Records from a collection:
_____

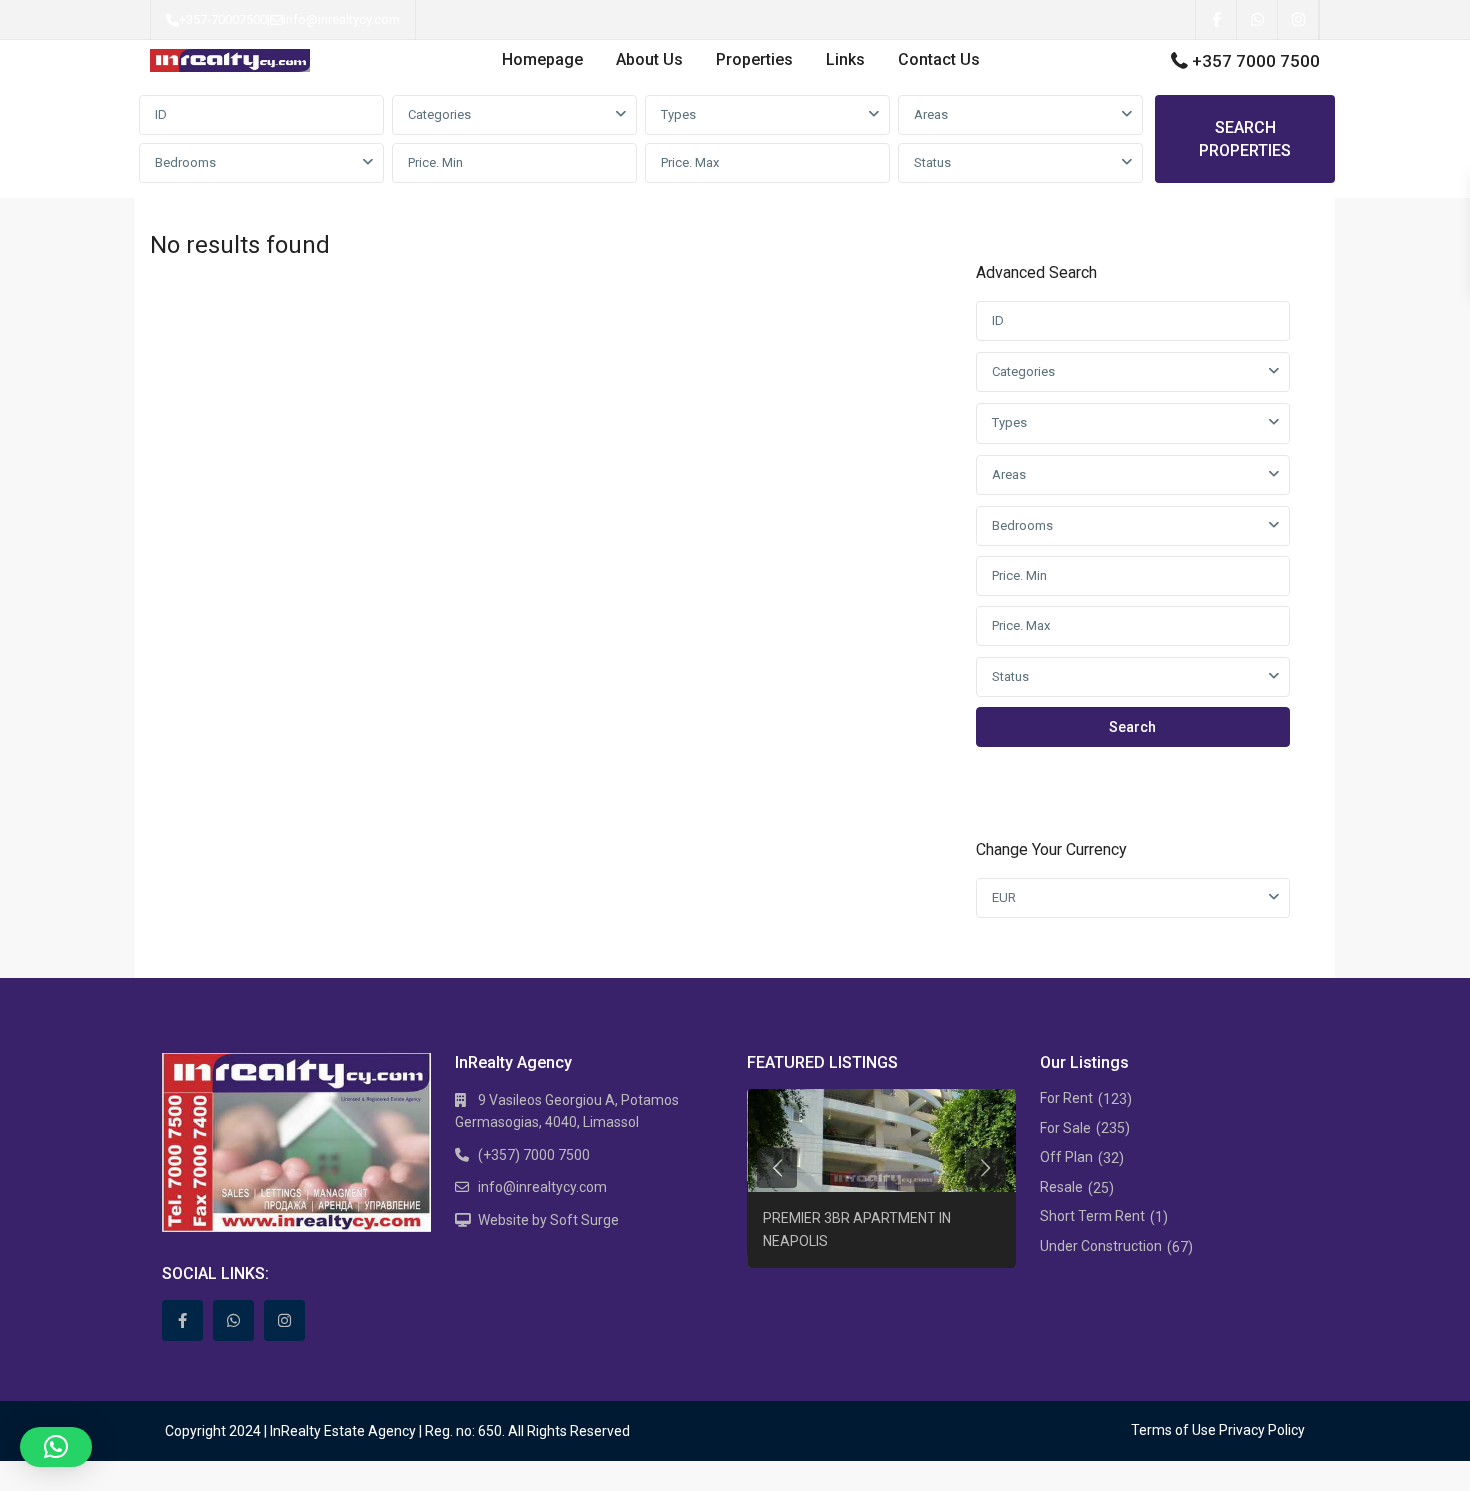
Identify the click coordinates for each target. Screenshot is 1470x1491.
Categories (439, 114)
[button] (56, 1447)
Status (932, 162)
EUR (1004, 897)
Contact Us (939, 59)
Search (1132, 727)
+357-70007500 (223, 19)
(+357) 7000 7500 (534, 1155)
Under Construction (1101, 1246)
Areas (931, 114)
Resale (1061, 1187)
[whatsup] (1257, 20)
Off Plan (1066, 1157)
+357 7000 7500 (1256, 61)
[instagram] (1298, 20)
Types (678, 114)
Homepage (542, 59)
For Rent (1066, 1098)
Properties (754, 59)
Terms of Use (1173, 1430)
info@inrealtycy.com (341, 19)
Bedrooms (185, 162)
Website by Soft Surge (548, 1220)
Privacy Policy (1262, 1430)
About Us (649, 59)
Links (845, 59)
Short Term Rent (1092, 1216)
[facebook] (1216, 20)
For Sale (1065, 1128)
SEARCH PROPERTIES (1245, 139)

_____

■ **What the task asks**: Reproduce exactly the line that holds "For Rent (1066, 1098)", then every line after it, ending with the final line of the records above.

■ **Result of this task**:
For Rent (1066, 1098)
Properties (754, 59)
Terms of Use (1173, 1430)
info@inrealtycy.com (341, 19)
Bedrooms (185, 162)
Website by Soft Surge (548, 1220)
Privacy Policy (1262, 1430)
About Us (649, 59)
Links (845, 59)
Short Term Rent (1092, 1216)
[facebook] (1216, 20)
For Sale (1065, 1128)
SEARCH PROPERTIES (1245, 139)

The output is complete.